Mo májá léyìn o jàn án nígi, èmi náà lo jàn nígi
“If you hit the dog that walks by my side with a stick, it’s me you’re hitting with a stick”
Yoruba Proverb
Stray dogs around the world are neglected creatures often victims of human atrocities. Many die of starvation or illness, others are run over by cars. But starting in 2018 in Cuba, a new strategy has made the lives of thousands of street dogs safer, who roam the streets of the island, doze in the shadow of the porticoes or linger outside restaurants searching for leftovers: stray dogs have now been “adopted” by local institutions and have official identity documents to wear around their collars, containing their names, information about the animal, living place, medical information and details about their character.
Cuban’s love for dogs, on the other hand, has ancient roots: when in the sixteenth century the Spaniards first arrived in the Americas, they found at least twenty different breeds of dogs.

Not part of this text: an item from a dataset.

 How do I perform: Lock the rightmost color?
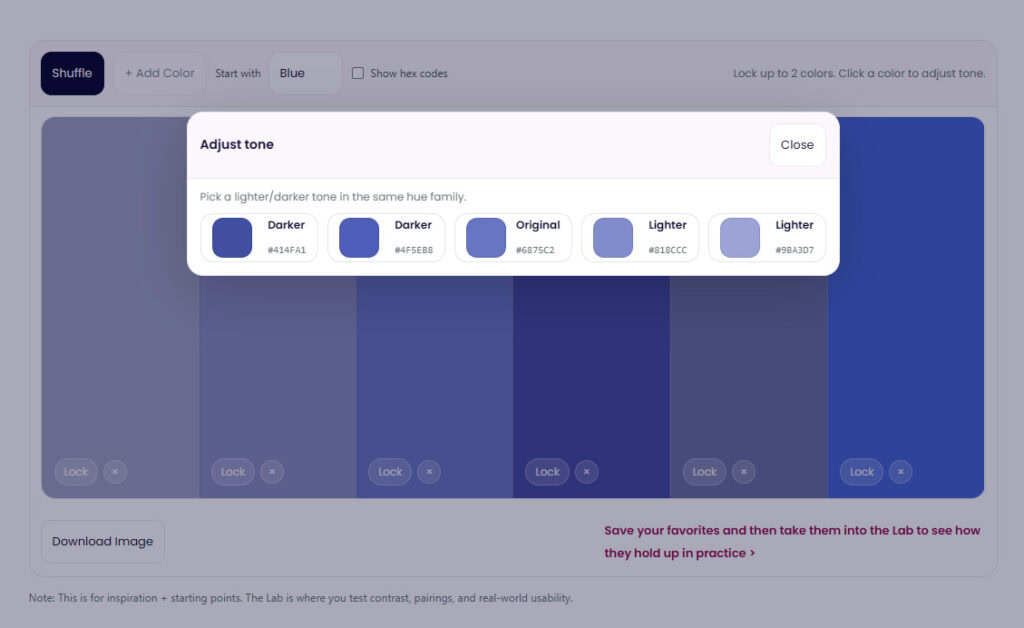(x=861, y=471)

According to the Yoruba tradition, brought over by slaves and handed down to present times, now part of modern social customs, dogs are sacred animals and should never be mistreated.
Also for this reason, despite the life of a street dog can never be considered easy, Cubans do not turn their backs on their strays and – even in the hardest moments, when, following the collapse of the Soviet Union, hunger and despair pushed the inhabitants of the island to feed on the cats, whose population was decimated – they have always welcomed and protected dogs.